Un anno e 20 giorni fa perdevo una persona amata. Nello stesso doloroso anniversario, il Regno Unito sceglieva di perdere l’Europa unita. Ognuno di noi ha vissuto – o vivrà – l’irreversibilità di episodi simili. Questi sono i giorni in cui ci sentiamo inevitabilmente sconfitti e rimpiangiamo tutto ciò che avremmo potuto fare – e che non potremo più.
Ma neanche l’inevitabilità della morte o la tristezza di un divorzio sono problemi dalle conseguenze irrimediabili. Al contrario, “i semi della resilienza si piantano
nell’affrontare le tragedie della nostra vita” – come esemplifica Sheryl Sandberg, COO di Facebook, nel raccontare il superamento della perdita del marito ai laureandi di Berkley.
Il segreto per passare da resa a resilienza sta in tre “P” che sono il risultato di decenni di ricerca condotta dallo psicologo Martin Seligman e che possono essere riassunte nelle seguenti ricette.
Nulla è personale. La personalizzazione è il processo secondo cui ci concentriamo sul latte versato e ci addossiamo le responsabilità dell’accaduto. “Avrei potuto tirare quel rigore differentemente.” “Avrei potuto spendere più tempo con mio nonno prima che se ne andasse.” La chiave per trasformare il fallimento in futuro è osservare gli eventi come tali e non come proiezioni della nostra persona.
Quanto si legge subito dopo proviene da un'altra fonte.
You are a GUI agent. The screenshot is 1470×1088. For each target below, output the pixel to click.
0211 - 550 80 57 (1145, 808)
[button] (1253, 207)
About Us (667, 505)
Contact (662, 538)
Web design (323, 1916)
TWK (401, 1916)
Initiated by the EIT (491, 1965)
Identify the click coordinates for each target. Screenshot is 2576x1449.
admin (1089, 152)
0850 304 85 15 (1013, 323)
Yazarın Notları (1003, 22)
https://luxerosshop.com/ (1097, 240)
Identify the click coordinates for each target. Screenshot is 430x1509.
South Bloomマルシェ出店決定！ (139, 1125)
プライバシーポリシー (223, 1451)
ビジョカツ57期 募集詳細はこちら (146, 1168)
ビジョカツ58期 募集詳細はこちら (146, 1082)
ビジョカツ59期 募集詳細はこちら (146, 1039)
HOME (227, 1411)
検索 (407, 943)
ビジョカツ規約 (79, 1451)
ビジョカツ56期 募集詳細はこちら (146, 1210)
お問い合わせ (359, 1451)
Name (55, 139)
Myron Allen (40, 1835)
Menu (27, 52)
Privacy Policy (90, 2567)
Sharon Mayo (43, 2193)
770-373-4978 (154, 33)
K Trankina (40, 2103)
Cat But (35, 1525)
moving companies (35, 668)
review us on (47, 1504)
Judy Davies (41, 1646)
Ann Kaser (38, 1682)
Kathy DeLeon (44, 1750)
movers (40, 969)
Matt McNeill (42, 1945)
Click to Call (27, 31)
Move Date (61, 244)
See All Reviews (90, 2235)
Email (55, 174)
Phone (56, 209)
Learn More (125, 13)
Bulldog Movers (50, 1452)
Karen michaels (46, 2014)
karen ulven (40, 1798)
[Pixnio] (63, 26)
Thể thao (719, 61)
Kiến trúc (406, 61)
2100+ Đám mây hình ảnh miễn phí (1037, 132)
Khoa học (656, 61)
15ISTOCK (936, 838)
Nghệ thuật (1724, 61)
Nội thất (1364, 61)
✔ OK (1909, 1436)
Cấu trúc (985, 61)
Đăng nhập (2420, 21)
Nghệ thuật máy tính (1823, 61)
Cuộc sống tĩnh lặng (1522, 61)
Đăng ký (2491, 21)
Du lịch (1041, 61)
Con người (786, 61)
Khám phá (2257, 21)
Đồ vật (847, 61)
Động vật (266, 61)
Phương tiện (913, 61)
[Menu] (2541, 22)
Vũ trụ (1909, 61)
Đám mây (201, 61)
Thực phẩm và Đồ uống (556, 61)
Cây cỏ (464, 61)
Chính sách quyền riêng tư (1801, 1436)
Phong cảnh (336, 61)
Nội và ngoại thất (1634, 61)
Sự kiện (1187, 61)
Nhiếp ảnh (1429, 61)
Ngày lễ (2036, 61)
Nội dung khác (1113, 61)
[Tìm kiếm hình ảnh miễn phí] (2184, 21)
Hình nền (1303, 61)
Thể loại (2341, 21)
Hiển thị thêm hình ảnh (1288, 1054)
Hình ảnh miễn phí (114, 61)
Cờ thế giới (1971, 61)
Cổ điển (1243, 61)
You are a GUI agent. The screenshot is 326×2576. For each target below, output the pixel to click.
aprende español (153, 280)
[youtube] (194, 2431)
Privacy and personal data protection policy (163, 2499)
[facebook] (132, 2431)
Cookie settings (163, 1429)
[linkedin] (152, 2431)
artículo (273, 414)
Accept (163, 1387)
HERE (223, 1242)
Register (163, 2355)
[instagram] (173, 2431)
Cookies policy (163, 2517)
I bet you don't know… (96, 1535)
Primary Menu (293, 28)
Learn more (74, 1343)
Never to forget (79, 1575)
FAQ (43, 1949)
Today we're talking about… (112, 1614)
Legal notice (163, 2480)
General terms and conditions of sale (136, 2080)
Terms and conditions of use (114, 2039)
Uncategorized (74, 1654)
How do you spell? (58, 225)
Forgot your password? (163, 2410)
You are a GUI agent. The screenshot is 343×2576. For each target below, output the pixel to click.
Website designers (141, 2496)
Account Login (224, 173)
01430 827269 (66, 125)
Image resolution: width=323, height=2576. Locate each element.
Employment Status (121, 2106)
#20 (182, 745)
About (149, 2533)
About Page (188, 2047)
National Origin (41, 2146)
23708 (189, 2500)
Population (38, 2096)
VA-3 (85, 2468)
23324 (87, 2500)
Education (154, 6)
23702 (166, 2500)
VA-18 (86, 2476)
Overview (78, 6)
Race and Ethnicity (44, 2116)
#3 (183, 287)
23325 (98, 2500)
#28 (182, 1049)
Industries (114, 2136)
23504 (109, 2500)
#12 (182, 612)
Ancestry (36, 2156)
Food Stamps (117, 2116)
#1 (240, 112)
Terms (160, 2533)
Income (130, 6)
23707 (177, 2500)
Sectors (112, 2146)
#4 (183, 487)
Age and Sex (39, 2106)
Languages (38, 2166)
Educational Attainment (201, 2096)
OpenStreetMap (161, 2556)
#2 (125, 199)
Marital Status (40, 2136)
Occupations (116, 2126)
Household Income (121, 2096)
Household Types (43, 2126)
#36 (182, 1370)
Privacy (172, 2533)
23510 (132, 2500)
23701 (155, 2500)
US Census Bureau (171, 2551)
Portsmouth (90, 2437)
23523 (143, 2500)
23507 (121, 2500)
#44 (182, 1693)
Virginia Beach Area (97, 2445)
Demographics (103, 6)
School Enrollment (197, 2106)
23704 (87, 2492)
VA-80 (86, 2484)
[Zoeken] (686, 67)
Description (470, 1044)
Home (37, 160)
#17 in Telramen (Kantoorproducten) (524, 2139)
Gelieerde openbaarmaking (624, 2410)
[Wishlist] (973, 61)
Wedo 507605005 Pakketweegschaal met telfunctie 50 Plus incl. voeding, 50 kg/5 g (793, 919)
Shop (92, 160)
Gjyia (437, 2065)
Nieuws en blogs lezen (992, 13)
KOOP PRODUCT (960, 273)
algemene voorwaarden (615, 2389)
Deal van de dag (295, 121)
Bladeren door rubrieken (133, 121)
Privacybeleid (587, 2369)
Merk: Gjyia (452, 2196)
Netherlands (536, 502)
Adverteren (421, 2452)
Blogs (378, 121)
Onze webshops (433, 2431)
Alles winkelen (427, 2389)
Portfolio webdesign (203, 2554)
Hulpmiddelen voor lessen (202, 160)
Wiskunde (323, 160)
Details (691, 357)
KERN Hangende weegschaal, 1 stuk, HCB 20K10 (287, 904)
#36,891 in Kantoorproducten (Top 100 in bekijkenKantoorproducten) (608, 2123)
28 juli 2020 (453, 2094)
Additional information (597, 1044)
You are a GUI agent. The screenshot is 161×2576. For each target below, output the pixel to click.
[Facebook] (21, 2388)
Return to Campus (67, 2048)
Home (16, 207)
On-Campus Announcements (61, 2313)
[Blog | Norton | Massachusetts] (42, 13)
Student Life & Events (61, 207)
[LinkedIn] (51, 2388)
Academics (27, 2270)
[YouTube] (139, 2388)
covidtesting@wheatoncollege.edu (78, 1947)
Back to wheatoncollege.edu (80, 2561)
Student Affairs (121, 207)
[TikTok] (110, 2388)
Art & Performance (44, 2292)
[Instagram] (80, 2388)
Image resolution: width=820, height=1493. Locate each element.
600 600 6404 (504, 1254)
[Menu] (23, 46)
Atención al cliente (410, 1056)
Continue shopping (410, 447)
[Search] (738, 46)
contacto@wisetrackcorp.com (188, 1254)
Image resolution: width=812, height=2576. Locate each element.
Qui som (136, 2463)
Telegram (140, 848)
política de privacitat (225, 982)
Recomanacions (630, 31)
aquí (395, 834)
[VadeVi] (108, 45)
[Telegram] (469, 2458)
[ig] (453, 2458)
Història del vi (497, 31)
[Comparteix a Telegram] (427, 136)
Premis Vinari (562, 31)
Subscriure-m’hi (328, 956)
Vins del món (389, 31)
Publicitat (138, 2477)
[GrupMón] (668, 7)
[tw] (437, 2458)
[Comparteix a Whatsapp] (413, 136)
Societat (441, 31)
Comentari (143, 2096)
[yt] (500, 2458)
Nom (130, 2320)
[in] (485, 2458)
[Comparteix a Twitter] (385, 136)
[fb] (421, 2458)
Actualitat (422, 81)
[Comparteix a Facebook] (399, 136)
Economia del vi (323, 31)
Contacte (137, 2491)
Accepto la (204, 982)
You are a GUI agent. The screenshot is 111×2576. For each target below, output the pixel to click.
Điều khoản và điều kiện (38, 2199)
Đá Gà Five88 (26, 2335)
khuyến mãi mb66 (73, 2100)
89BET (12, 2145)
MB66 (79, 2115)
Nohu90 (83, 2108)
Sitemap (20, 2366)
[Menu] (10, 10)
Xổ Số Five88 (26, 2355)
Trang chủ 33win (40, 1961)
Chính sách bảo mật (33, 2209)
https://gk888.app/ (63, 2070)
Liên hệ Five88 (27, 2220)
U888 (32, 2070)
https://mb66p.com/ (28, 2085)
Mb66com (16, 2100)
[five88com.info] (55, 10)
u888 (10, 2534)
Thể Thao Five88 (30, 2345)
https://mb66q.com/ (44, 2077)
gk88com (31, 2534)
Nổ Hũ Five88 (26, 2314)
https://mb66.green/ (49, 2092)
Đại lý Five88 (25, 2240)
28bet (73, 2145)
Nulla è pervasivo. Quella che potremmo chiame la “sindrome di Fantozzi” è la tendenza a trasformare un incidente specifico in una legge universale, l’inclinazione a vedere tutto nero. Tuttavia, lasciarsi con una fidanzata non vuol dire essere destinati alla solitudine, ad esempio. Spezzare questo circolo vizioso richiede concentrarsi su dettagli positivi. Come? Studi scientifici dimostrano che scrivere tre ragioni per cui siamo grati a fine giornata o mandare quotidianamente un messaggio per dire “grazie” sono esercizi di resilienza e,
addirittura, produttività.
Nulla è permanente. “Ora e per sempre” può essere tanto una promessa quanto una trappola. Emozioni come tristezza e dolore non possono essere rinnegate – dire ad un’atleta “non essere delusa” al termine di una sconfitta è inefficace, insensibile e poco intelligente. Ma accettarle non vuol dire renderle una condizione permanente.
Eventi come la morte sono indesiderati, ma inevitabili.
Viverne le conseguenze negative in maniera personale, pervasiva e permanente è, a lungo termine, dannoso quanto il fumo o l’obesità, per noi e per chi ci circonda. Rovesciare le tre P vuol dire scegliere felicità e resilienza.